Une autre phrase à opposer au diabolique maître du monde dont parle Zarathoustra. Je l'ai trouvée dans Hémisphère gauche (Razmig KeucheyanEd Zones/La Découverte 2010/2013). Livre de philosophie politique idéal à lire sur la plage, le style 300 pages au bas mot, police 10, alinéas rationnés. L'auteur y proposeune cartographie des nouvelles pensées critiques (en clair néo-marxistes), des analyses utiles pour penser les stratégies aptes à limiter les dégâts sociaux, écologiques, intellectuels de 40 ans de règne quasi universel d'un capitalisme radical. Allez-y voir, ça vaut la peine et le mal de tête. Certes votre goût du divertissement ne sera pas totalement satisfait, mais vous aurez la sensation de devenir plus intelligents, de vivre une augmentation de puissance bien spinoziste. Passant de la passivité à l'agir, sur la plage vous n'hésiterez pas à lâcher le livre pour aller nager dans l'eau, même froide ou pleine de méduses.

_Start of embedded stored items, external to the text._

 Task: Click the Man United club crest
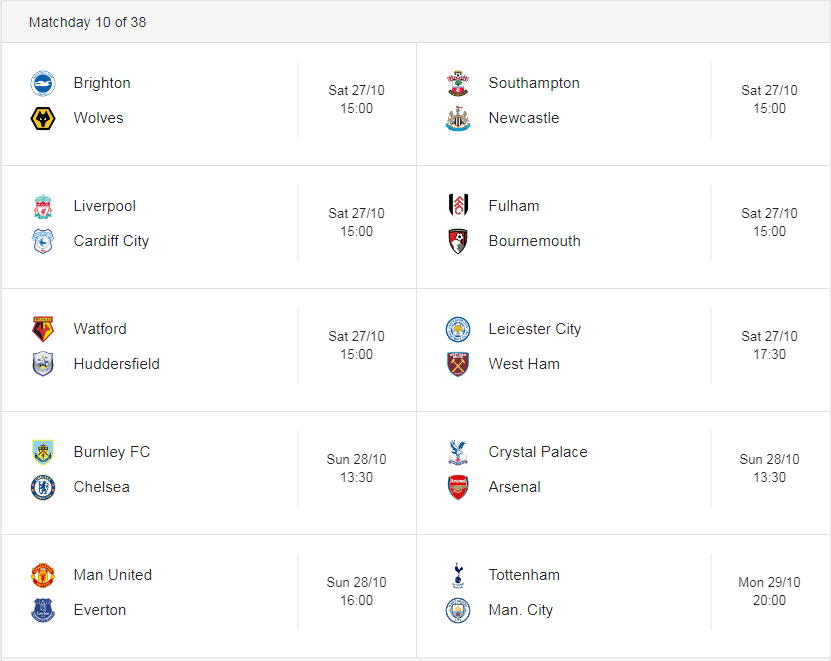43,575
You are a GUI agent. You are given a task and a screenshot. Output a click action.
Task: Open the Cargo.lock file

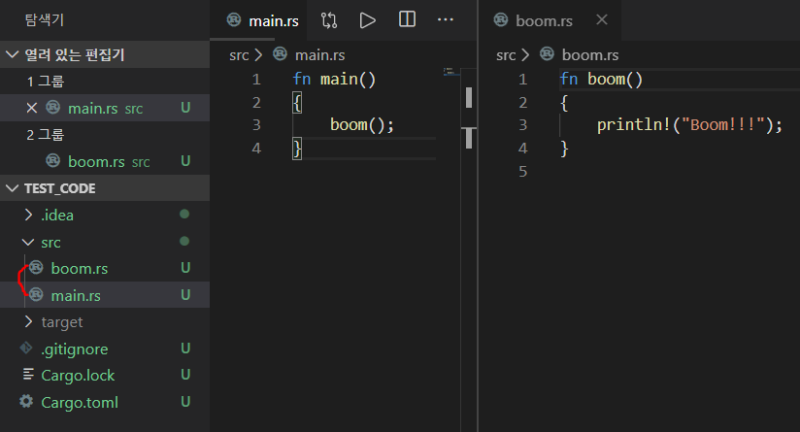[77, 376]
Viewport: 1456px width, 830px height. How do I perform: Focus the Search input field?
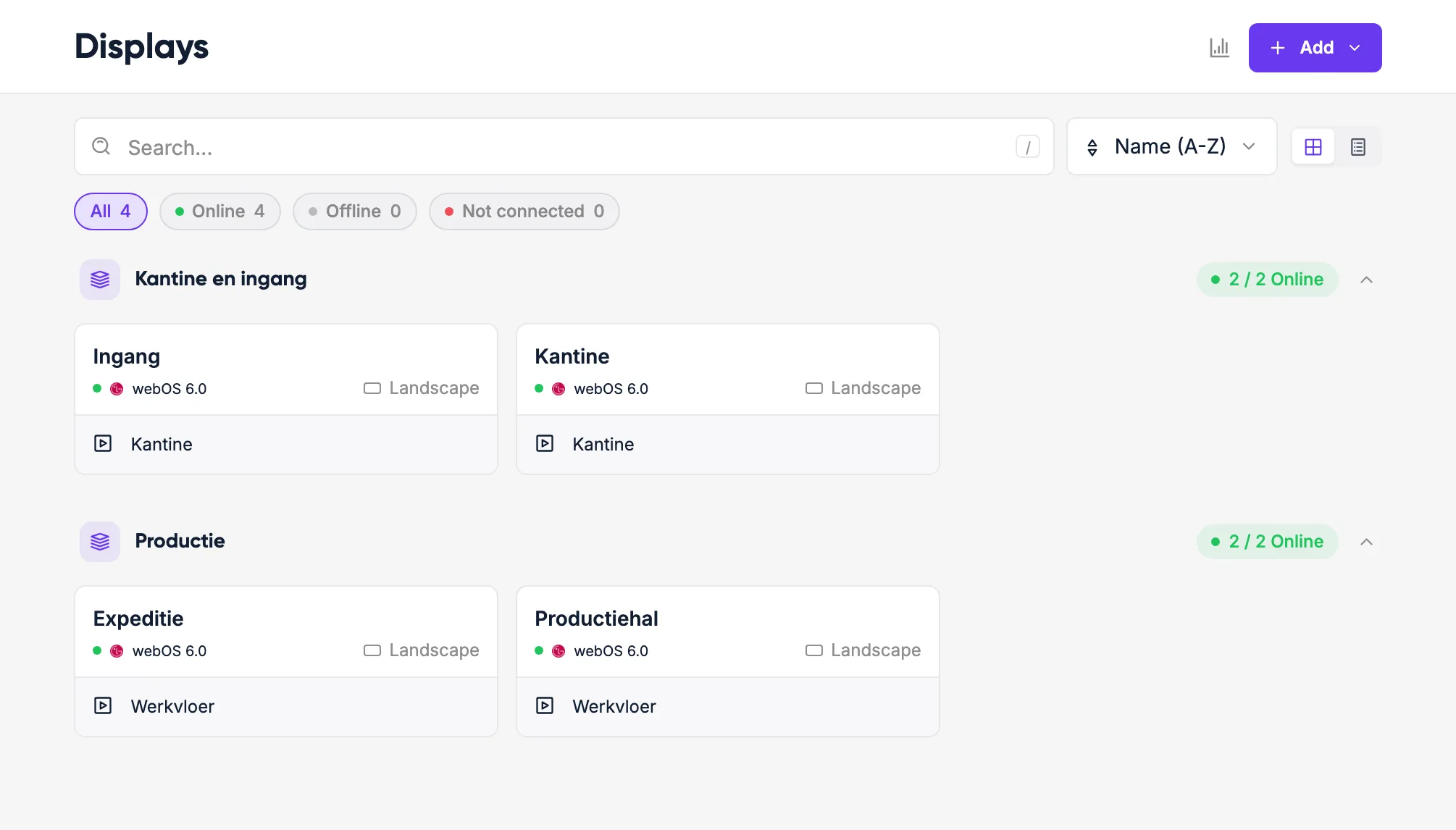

Keucheyan attribue cette phrase au sous-commandant Marcos. Vous voyez qui c'est ? Créateur de ladite Armée Zapatiste de Libération Nationale Mexicaine. Illuminé ? Gourou ? Maître es canulars ? Folklo en tous cas, mais Keucheyan qui a l'air bien informé dit que sous le folklore y a un mec sérieux, un intellectuel philosophe (gage de sérieux ? that is the question) qui s'exprime « dans un style sud américain ironique ». Pour lui transformer la société par prise de pouvoir sur un modèle « léniniste », prise d'un pouvoir conçu comme total sinon totalitaire, est une erreur, car cela produit des régimes plus détestables que ceux combattus. Il faut donc renoncer à prendre le pouvoir, et juste tenter des transformations à partir des interstices de liberté que le capitalisme produit inévitablement. Par exemple dans le domaine médiatique, où il a débarqué avec ses mystères et sa cagoule (sauf que qui le connaît à part quelques gauchos convaincus ? Mais il est vrai que la provocation buzze mieux quand elle est raciste, antisémite, simpliste et productrice de violence).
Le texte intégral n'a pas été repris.